§ **WORK INSTRUCTIONS**: Below are some rows. Starting at the line with "Task: Select the Applications submenu item" and ending with the line with "I will point(60,199).", include both, and convert those lines into a JSON list of strings, one string per line, skipping any blank lines.

[start GIVEN RECORDS]

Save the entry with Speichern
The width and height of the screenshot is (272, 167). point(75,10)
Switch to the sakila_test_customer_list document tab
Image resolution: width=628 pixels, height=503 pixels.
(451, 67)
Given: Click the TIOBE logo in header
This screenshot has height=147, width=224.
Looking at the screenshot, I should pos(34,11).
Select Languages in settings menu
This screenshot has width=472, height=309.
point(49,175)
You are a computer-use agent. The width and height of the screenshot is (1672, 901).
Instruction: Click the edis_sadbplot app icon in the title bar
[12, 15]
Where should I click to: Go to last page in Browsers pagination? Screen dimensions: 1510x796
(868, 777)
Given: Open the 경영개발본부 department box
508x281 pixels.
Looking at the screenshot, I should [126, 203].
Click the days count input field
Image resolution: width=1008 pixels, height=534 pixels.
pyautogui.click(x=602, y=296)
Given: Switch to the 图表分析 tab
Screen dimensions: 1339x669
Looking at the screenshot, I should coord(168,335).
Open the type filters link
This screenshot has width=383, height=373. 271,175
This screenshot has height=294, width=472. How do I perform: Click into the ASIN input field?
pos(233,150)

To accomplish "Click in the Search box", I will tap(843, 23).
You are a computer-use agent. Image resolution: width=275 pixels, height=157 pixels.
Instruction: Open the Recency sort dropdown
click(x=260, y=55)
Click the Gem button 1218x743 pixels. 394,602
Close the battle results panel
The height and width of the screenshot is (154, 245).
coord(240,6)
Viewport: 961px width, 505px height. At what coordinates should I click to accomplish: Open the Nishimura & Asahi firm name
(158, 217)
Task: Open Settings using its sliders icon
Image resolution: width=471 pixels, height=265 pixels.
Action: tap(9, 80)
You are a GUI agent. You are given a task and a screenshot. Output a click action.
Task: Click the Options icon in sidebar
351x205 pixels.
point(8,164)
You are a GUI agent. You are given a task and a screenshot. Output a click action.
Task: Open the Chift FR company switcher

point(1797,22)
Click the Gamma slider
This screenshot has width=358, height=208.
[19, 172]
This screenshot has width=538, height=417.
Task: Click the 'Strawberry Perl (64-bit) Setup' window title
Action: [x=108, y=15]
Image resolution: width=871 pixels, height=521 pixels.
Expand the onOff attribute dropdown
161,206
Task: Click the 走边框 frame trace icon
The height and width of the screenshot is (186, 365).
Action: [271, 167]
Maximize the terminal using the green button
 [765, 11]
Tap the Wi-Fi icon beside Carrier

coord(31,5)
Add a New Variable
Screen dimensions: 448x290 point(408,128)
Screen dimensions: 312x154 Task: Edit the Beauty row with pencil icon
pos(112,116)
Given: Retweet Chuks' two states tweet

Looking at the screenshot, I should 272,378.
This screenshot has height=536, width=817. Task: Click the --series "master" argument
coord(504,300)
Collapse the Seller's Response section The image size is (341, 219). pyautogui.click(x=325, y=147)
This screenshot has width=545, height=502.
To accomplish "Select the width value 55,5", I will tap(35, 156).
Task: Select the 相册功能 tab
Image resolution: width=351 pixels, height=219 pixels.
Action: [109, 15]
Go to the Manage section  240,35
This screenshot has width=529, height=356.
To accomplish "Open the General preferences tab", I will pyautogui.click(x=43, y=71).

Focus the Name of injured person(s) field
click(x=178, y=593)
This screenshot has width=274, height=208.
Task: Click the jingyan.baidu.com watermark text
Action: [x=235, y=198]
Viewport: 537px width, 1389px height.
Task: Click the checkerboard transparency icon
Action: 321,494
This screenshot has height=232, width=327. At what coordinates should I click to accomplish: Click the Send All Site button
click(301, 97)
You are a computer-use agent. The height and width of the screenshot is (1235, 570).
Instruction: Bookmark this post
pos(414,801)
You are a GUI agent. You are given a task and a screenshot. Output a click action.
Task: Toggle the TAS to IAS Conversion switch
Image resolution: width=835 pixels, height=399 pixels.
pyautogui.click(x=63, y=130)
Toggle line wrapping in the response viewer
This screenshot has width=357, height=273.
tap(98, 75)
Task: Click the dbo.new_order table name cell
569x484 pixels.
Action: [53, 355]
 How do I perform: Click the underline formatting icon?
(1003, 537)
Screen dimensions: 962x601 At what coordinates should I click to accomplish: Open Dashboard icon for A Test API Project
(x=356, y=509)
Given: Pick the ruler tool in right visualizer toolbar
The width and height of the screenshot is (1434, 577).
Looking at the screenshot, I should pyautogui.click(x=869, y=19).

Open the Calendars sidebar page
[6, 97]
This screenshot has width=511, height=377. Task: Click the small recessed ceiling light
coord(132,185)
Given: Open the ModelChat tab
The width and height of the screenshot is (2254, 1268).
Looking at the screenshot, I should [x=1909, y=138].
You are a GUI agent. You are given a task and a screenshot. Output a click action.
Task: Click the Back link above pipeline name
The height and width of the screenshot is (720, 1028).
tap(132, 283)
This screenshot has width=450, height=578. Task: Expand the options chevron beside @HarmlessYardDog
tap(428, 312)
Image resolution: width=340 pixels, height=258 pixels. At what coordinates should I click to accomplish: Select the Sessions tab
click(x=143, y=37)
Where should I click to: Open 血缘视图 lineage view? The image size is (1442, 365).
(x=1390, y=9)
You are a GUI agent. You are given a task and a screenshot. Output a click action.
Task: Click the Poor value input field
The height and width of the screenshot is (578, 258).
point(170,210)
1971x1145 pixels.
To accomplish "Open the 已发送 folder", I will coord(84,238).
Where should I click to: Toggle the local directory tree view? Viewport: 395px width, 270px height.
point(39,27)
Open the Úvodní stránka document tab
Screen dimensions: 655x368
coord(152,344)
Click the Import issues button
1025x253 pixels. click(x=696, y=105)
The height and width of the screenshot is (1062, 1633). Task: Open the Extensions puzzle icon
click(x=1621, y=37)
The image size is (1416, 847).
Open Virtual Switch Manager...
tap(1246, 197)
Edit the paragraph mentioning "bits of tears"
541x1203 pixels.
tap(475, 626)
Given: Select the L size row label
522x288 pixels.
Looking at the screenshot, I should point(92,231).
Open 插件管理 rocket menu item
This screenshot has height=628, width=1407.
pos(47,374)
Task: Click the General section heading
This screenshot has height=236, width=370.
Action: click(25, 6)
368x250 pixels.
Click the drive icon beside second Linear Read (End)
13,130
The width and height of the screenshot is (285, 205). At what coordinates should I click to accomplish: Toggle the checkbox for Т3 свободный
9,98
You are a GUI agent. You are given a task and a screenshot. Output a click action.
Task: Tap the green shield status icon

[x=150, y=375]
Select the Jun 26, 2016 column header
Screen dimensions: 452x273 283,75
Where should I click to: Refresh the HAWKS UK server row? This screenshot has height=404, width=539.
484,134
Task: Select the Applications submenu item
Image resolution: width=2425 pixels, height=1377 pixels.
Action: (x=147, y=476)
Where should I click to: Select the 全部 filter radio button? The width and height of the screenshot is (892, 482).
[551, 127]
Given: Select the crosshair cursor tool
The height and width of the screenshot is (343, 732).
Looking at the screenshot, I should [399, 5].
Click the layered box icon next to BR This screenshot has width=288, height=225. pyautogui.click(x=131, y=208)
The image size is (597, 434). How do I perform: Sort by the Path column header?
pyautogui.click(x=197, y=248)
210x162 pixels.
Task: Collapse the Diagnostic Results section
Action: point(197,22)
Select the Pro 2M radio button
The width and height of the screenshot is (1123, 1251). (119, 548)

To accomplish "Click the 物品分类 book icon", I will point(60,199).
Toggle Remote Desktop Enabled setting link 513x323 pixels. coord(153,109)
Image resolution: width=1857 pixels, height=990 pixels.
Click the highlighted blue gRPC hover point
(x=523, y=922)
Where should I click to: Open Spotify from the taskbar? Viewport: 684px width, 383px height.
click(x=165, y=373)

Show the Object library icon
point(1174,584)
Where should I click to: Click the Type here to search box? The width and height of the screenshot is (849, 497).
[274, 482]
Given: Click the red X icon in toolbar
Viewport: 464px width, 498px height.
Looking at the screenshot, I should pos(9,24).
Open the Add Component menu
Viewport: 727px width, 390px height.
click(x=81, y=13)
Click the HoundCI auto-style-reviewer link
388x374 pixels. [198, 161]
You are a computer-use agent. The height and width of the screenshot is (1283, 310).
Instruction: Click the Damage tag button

[end GIVEN RECORDS]

§ **TASK SOLUTION**:
[
  "Task: Select the Applications submenu item",
  "Image resolution: width=2425 pixels, height=1377 pixels.",
  "Action: (x=147, y=476)",
  "Where should I click to: Select the 全部 filter radio button? The width and height of the screenshot is (892, 482).",
  "[551, 127]",
  "Given: Select the crosshair cursor tool",
  "The height and width of the screenshot is (343, 732).",
  "Looking at the screenshot, I should [399, 5].",
  "Click the layered box icon next to BR This screenshot has width=288, height=225. pyautogui.click(x=131, y=208)",
  "The image size is (597, 434). How do I perform: Sort by the Path column header?",
  "pyautogui.click(x=197, y=248)",
  "210x162 pixels.",
  "Task: Collapse the Diagnostic Results section",
  "Action: point(197,22)",
  "Select the Pro 2M radio button",
  "The width and height of the screenshot is (1123, 1251). (119, 548)",
  "To accomplish \"Click the 物品分类 book icon\", I will point(60,199)."
]